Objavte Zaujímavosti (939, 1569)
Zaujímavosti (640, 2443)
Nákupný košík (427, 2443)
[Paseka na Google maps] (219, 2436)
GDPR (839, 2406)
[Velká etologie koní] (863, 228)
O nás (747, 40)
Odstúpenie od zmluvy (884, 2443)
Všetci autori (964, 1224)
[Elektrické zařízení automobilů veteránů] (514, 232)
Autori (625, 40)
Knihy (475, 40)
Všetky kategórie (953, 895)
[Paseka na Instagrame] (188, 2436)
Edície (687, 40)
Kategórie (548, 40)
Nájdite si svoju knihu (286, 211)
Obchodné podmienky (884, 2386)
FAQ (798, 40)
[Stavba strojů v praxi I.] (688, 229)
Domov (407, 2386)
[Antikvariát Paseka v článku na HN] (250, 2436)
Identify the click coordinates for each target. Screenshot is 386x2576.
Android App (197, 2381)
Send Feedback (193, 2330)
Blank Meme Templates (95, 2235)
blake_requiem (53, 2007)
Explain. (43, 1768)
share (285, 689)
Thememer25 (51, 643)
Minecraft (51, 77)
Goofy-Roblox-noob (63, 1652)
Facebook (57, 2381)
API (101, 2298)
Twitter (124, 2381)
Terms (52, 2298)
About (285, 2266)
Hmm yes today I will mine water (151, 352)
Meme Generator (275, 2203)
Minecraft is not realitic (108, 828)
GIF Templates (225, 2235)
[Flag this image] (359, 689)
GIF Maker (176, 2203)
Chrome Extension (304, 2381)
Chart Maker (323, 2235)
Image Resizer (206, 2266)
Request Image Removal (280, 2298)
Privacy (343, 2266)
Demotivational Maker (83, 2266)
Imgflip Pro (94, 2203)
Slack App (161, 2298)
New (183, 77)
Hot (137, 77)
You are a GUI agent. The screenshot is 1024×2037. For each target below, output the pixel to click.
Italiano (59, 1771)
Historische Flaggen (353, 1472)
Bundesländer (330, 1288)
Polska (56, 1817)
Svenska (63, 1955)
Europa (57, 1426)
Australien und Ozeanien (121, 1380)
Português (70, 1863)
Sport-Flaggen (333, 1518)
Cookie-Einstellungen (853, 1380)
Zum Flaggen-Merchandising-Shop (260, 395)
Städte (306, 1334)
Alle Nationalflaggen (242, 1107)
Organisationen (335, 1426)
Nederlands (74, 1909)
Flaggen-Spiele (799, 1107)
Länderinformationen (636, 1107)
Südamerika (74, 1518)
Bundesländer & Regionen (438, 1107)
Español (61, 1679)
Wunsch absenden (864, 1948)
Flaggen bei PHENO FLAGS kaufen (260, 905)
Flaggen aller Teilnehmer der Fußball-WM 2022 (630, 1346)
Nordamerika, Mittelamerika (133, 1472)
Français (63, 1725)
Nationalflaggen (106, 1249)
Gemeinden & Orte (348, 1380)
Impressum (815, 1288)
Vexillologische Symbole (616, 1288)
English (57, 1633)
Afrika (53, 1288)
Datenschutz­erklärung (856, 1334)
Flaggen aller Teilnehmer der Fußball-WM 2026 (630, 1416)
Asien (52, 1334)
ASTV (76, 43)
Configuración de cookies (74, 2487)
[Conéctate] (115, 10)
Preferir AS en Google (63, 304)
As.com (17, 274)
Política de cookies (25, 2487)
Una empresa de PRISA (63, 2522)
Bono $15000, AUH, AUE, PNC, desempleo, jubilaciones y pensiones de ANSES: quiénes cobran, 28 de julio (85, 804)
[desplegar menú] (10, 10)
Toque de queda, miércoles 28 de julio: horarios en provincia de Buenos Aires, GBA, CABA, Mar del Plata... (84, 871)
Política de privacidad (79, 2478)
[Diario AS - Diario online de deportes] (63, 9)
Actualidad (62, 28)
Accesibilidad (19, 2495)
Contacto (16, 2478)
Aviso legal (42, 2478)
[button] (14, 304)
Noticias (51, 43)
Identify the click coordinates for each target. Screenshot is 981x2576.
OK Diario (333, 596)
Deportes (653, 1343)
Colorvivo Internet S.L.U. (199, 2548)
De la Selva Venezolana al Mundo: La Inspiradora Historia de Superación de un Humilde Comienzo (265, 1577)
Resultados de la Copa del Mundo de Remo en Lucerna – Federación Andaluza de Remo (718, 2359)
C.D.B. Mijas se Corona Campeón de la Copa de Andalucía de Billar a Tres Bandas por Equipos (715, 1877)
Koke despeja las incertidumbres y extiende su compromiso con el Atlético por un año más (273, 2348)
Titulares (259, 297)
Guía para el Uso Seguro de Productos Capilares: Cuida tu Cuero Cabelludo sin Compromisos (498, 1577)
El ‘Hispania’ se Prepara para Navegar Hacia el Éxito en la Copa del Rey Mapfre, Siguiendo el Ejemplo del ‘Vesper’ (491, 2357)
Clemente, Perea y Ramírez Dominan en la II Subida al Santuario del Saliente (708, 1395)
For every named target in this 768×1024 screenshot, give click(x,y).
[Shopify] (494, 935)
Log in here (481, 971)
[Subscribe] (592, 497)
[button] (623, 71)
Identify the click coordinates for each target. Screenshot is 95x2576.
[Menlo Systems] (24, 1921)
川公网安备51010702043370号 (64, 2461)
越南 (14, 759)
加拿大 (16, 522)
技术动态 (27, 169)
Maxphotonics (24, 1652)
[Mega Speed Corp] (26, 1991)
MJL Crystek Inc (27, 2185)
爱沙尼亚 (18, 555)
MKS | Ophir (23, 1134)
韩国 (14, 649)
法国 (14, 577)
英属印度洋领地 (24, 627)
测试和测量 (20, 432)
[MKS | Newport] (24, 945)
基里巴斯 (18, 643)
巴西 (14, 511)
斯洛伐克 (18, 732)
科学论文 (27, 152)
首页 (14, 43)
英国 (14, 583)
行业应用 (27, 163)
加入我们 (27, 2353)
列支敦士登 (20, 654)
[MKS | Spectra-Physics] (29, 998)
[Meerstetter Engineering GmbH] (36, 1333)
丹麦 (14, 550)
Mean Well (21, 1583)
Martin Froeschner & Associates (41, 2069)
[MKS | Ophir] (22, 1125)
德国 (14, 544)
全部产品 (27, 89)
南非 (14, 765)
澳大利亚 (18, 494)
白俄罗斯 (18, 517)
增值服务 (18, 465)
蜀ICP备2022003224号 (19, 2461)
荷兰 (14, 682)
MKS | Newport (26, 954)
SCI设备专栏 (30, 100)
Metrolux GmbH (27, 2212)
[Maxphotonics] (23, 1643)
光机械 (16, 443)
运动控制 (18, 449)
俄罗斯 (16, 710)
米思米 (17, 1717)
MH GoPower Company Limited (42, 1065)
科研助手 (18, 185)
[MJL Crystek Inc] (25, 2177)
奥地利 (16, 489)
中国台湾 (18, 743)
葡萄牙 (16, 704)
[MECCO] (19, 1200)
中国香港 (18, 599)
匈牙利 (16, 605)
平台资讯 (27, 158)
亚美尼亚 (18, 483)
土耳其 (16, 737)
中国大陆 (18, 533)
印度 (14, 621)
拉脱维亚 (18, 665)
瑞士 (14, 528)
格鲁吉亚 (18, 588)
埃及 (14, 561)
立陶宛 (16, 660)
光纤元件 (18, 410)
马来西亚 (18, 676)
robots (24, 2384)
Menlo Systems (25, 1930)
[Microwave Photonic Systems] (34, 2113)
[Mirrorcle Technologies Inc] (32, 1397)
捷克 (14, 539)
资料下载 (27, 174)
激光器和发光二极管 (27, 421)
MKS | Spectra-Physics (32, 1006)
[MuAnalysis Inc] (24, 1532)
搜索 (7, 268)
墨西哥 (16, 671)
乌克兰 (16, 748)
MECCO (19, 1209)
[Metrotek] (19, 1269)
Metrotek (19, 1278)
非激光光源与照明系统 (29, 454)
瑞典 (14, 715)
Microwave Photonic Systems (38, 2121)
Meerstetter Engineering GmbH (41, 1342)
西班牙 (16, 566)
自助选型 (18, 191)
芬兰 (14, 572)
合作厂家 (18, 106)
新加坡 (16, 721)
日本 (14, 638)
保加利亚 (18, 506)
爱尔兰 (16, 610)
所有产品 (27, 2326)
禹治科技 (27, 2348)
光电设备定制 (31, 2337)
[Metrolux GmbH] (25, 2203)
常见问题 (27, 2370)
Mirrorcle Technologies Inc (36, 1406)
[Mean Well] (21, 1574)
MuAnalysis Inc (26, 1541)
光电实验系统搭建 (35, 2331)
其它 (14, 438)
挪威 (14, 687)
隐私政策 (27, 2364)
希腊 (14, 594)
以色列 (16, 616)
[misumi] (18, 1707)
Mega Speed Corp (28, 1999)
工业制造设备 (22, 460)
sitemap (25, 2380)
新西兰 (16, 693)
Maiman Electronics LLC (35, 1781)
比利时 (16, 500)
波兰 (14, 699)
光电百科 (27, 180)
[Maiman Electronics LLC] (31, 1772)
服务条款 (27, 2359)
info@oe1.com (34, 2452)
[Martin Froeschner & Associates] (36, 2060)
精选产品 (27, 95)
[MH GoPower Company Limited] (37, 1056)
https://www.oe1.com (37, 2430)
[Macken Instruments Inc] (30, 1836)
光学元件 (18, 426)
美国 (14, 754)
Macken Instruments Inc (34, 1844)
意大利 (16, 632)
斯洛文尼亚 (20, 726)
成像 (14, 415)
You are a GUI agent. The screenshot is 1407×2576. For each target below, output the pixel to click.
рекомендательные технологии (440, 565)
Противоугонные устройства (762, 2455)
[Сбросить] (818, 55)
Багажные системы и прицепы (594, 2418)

→ Brief
Reproduce only the lines above, starting at the line with "Screenshot is 981x2576." and ending at the line with "C.D.B. Mijas se", exactly as written.

→ Task answer
Identify the click coordinates for each target. Screenshot is 981x2576.
OK Diario (333, 596)
Deportes (653, 1343)
Colorvivo Internet S.L.U. (199, 2548)
De la Selva Venezolana al Mundo: La Inspiradora Historia de Superación de un Humilde Comienzo (265, 1577)
Resultados de la Copa del Mundo de Remo en Lucerna – Federación Andaluza de Remo (718, 2359)
C.D.B. Mijas se Corona Campeón de la Copa de Andalucía de Billar a Tres Bandas por Equipos (715, 1877)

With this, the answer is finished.